RE: Proposed text on reliability in the web services architecture

Bob:

As you move the context of the discussion from an action request to
interactions with a (distributed) object, you are introducing a whole
new class of problems that people have wrestling with for years. As I
said in my previous email, there is no good model for a "business
object" today, let alone for a "globally" distributed object model. When
you get some HTML from my server, I could not care less to what you do
with it. If I need to be notified of what you did with it, then you need
something more (WEBDAV). WebDAV works for documents but what about
business entities?

If a web service operation represent an interaction with this business
entity, the best you can do is downgrade it to be an action. If the
result of the action shipped to you as the response has now a lifecycle
that is not independent of the business object, let alone all these
serializations shipped to different clients in different sessions need
to be coordinated (not to mention kept in synch!), well that starts to
be a very complex problem.

The way I view the difference between XML serialization and
representation is the former looks like an HTML page served to a browser
while the other look like an EJB. At the metamodel level, and as Mike
pointed in its last email, a business entity has only one representation
but multiple possible serializations (based on what the client needs).

The problem is that without a discussion at the metamodel level, all
these notions look relatively the same (there is a lot of things that
you can do with a request/response protocol).

Jean-Jacques 
 
 

>>-----Original Message-----
>>From: www-ws-arch-request@w3.org [mailto:www-ws-arch-request@w3.org]
On
>>Behalf Of bhaugen
>>Sent: Thursday, January 09, 2003 11:26 AM
>>To: www-ws-arch@w3.org
>>Subject: RE: Proposed text on reliability in the web services
architecture
>>
>>
>>Mike Champion continued:
>>> My guess would be that
>>> it is considerably easier to write adapters and mediators that don't
>>change
>>> fundamental architectural principles.  Maybe I'm missing something
>>myself,
>>> but it's *hard* to design systems that use the
resource/representation
>>> trasfer model, use safe retrieval and idempotent update, etc. if
>>you're used
>>> to ordinary OO design.

Set exercise A:
Answer these questions using the email on reliability in the web services architecture:
(i) What kind of content does the writer say WebDAV works for?
(ii) At the metamodel level, how many representations does a business entity have?
(iii) Who is named as having continued in the quoted original message?
Set exercise B: Rewrite the stretch of the email on web services reliability from "As you move" through "business entities?", putting "host" in place of "server".
Set exercise C: Carry the email on reliability in the web services architecture on from the point where it stops.
The lines after this point have no connection to the email above.

Data shown:
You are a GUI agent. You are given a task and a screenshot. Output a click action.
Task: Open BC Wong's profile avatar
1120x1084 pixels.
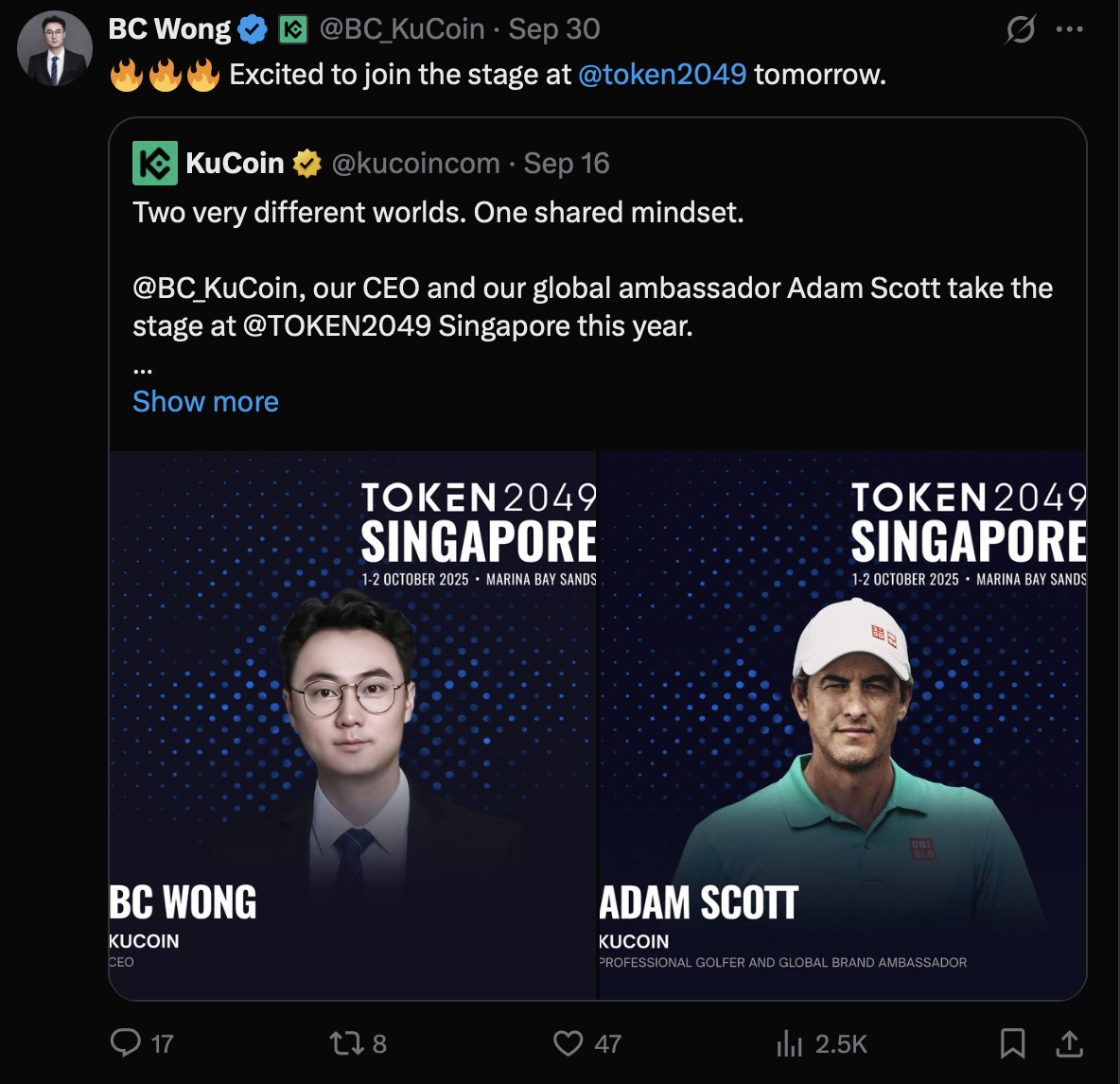[x=54, y=49]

Exercise answer A:
(i) Documents.
(ii) Only one.
(iii) Mike Champion.

Exercise answer B:
As you move the context of the discussion from an action request to
interactions with a (distributed) object, you are introducing a whole
new class of problems that people have wrestling with for years. As I
said in my previous email, there is no good model for a "business
object" today, let alone for a "globally" distributed object model. When
you get some HTML from my host, I could not care less to what you do
with it. If I need to be notified of what you did with it, then you need
something more (WEBDAV). WebDAV works for documents but what about
business entities?

Exercise answer C:
>>
>>In my ordinary OO design, I have orders, products, etc.
>>Why aren't those perfectly good Web resources with representations
>>responding to GET?
>>
>>(Yeah, I know, POST is another ball of mud...but refinement of
>>POST while adhering to REST would be a good Web service project...)
>>
>>> I can much more easily imagine writing an adapter
>>> that simply serializes objects as XML, interfaces with an app server
>>to
>>> maintain state, etc. than I can imagine writing an adapter that
>>presents a
>>> view of the objects as resources with representations that get
>>transferred
>>> around.
>>
>>What is the essential difference between an XML serialization
>>and a representation?
>>
>>> If there was an easy mapping from one to the other, I would have
>>> thought that the debates over the last year would be much easier :-)
>>
>>I think to resolve the debates over the last year requires
>>social and political services, not Web services.  If I could get
>>my wife to understand and be interested in the situation,
>>she could whip y'all into shape.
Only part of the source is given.